Most landlords to be limited companies by April

Using a limited company will become standard operating procedure for most buy-to-let landlords from April 2017, despite them not using the incorporated structure today.

More than 54% of such investors told Mortgage for Business (MfB) they would incorporate in future -- even though two-thirds aren’t ‘Ltd’ currently.
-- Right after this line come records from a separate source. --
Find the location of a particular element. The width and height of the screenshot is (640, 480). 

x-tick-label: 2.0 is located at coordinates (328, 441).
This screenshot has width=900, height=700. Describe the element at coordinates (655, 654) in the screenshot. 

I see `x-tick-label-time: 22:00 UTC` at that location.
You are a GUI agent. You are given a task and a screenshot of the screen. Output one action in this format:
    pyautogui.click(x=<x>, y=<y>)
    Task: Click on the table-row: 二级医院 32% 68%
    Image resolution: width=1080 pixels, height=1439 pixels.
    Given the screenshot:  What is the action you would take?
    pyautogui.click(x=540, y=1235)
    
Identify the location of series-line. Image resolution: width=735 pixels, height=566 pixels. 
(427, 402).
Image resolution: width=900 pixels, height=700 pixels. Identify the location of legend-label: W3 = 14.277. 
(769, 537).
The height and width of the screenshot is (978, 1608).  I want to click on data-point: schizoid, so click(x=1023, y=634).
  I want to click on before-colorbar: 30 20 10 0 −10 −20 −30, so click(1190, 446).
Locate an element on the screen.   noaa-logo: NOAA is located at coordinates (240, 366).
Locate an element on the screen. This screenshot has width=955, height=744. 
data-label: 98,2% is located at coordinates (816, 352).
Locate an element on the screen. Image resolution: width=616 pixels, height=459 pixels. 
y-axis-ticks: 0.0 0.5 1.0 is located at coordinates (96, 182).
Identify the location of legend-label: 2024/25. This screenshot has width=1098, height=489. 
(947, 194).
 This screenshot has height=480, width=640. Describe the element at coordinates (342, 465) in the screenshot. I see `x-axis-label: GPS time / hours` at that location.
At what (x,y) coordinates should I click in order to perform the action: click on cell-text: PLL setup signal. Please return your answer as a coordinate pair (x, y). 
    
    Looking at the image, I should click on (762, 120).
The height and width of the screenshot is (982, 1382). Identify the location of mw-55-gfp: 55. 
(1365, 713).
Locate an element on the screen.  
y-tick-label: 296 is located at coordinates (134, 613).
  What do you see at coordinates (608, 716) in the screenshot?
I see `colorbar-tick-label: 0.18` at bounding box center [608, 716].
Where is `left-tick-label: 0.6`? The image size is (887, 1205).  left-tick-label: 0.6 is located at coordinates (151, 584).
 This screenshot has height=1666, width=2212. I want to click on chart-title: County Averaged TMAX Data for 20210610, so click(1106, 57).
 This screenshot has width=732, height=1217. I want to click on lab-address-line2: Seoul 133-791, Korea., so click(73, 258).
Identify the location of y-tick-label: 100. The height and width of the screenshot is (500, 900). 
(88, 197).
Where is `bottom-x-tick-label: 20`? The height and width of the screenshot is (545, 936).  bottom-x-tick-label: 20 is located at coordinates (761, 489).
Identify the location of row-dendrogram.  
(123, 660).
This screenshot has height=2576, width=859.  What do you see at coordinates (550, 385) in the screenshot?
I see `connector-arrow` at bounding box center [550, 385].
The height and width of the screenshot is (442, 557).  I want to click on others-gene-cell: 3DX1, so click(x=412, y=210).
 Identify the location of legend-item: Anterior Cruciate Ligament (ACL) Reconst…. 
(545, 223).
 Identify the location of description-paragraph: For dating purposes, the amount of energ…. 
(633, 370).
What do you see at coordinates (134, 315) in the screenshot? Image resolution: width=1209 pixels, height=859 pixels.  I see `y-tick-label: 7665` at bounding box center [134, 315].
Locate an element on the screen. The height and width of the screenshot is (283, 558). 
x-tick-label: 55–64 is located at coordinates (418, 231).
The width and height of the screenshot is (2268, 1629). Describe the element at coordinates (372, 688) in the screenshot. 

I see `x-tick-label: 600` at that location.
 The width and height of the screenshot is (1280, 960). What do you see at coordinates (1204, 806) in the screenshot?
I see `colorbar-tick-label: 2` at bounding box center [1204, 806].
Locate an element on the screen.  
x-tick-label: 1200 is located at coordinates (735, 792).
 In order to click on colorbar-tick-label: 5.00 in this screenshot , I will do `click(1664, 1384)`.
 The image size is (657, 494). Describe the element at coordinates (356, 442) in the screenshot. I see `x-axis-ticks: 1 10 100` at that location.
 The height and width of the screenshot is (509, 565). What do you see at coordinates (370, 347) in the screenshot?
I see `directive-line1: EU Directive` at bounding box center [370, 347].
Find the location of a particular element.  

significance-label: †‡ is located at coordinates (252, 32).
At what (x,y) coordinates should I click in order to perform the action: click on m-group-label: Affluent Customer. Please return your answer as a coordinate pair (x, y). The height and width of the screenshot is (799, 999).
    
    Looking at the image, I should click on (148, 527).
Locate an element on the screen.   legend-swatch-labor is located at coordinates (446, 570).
At least 15% will keep buying personally.

Some of this latter group know that they might be hit with higher tax bills, as being a company is the “only way” to keep fully deducting mortgage costs against rental income from April, IFA Contractor Money has pointed out.

An additional 15% of the MfB respondents face higher tax bills too, because although they plan to use one of three ‘Ltd’ workarounds to the relief clawback, they will still buy property as individuals as well.

Nevertheless, the bulk of landlords are now “approaching their investments intelligently” to “maximise their returns”, said MfB’s David Whittaker, referring to the 54% who will incorporate to bypass the April rule change.

He added that the proportion of purchase applications -- as measured by the broker -- made through limited company structures climbed to a record 69% in the last three months of 2016.

This represents a substantial jump on the 21% of applications made through ‘Ltds’ before the changes to mortgage tax relief rules were made by George Osborne in the Summer Budget in July 2016.

Yet despite the significant uptick in the number of purchase applications made via limited companies, the amount of products and lenders catering for them has remained flat.

Between Q3 and Q4 2016, the number of lenders offering products to limited companies stayed at 14, even though the number of products available over the period to such companies rose slightly to 198.

But almost seven in ten of the respondents said lenders were still failing to do enough to support them, which the lion’s share said could be shown if lenders relaxed their borrowing criteria.

Since January 1st 2017 however, buy-to-let lenders have been obliged to tighten their affordability calculations in recognition of the increased tax burden being imposed on landlords borrowing personally.

This tightening will affect 60% of the buy-to-let landlords; precisely the same proportion who stand to be affected by the relief clawback, which will be phased in from the same month that second property purchasers will be hit by higher stamp duty.